━━━ Supplied entries ━━━

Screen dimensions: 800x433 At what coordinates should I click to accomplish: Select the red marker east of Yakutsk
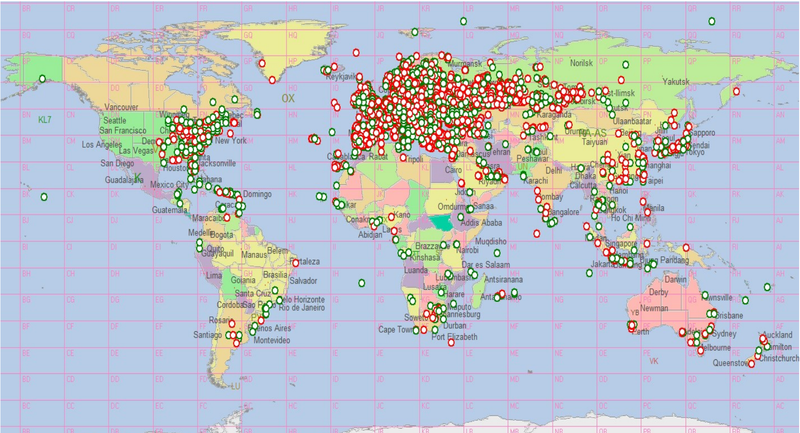[x=736, y=92]
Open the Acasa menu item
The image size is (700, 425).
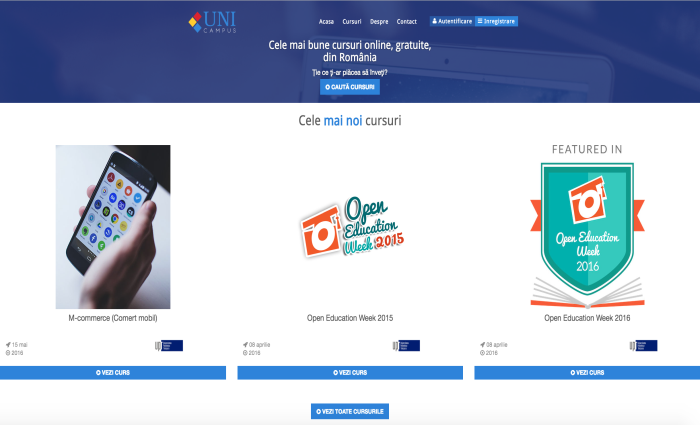click(x=326, y=21)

━━━

Task description – Rewrite all of the entries above, keeping their requests, and offset every coordinate in the answers by adding 67 to each number. Leave the pictures out.

Output of the task –
Screen dimensions: 800x433 At what coordinates should I click to accomplish: Select the red marker east of Yakutsk
[x=803, y=159]
Open the Acasa menu item
The image size is (700, 425).
click(x=393, y=88)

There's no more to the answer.